The characters, while fortuitously designed,
are more bland than bizarre. Victor and his parents are dull, stagnant creations, while other
characters, such as a next-door neighbour voiced by Winona Ryder, does not have
much of an impact on the story and little relationship to the protagonist (the friendship is merely hinted at).
Burton would rather have genre inflections lead
the story than wield to the whims of the characters; unfortunately, unlike the
title character, Frankenweenie never comes to life.
That lack of vitality and flair cannot be said
of ParaNorman, a film that succeeds
at doing what Frankenweenie wished it
could: balancing somber themes of death and the afterlife with sly humour.
Norman (voiced by Kodi Smit-McPhee), like
Victor in the previous film, is a social outcast that is obsessed with monster
movies and the afterlife. However, his lack of friends is not due to his own
insipidness, but because he can see and speak with dead people (including his
own recently deceased grandmother). The townspeople gape at his interactions
with ghosts, grimy green creations that the audience can also perceive.
However, Norman starts seeing bad omens of evil
forces creeping up on the townspeople and decides to investigate their source. It
belongs to a witch’s curse brought upon his town, Blithe Hollow, 300 years ago
that will be unleashed on the anniversary of her death.

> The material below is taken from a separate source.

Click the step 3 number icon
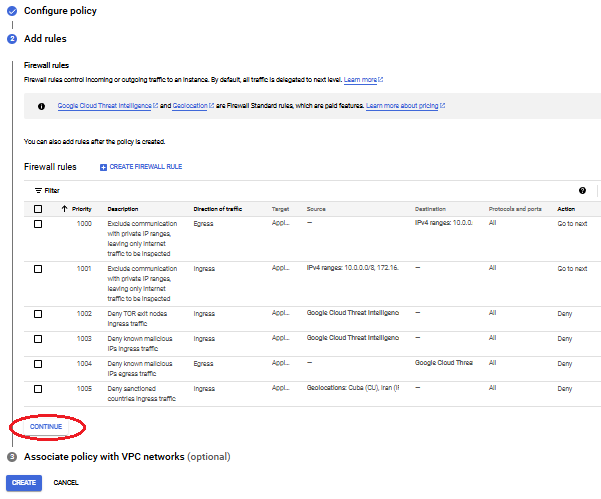 coord(12,457)
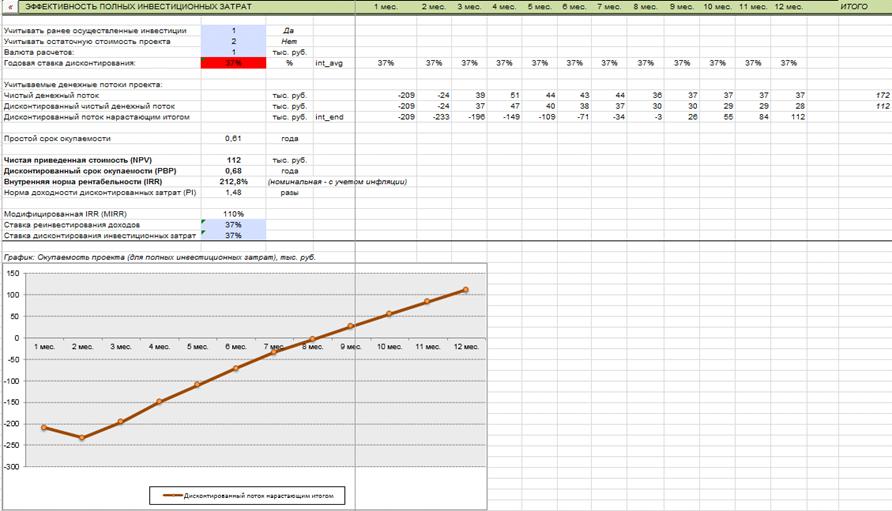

Our young protagonist must help to vanquish the curse before the undead rise and feed on Blithe Hollow’s inhabitants. Norman gets
some much-needed help from superficial sister Courtney (Anna Kendrick), cheery
and overweight best friend Neil (Tucker Albrizzi) and school bully Alvin
(Christopher Mintz-Plasse).
ParaNorman
restricts many of the supporting characters to their tropes for the first half
and only lets these creations breathe as functioning people as the frantically
paced story throttles forward and the threat of peril rises.
However, a gleefully macabre spirit permeates
through the film, from lights touches such as Norman’s ringtone (a familiar horror
movie theme) and oodles of visual humour. For instance, the zombies move at a
rate that parallels the small increments that clay-mation creations move in
that deliberate animation process.
This chipper sense of humour, more
dialogue-based than slapstick, keeps the playful energy up. However, this
humour is balanced out with an especially moving final act that explores the
connections between the protagonist and the spirit he plans to vanquish.
Between Frankenweenie
and ParaNorman, the latter film is
more suited to become a family-friendly Halloween classic: although bumpy in
places, it is more intricate in character, story and atmosphere, while
meditating on dark themes with greater poignancy.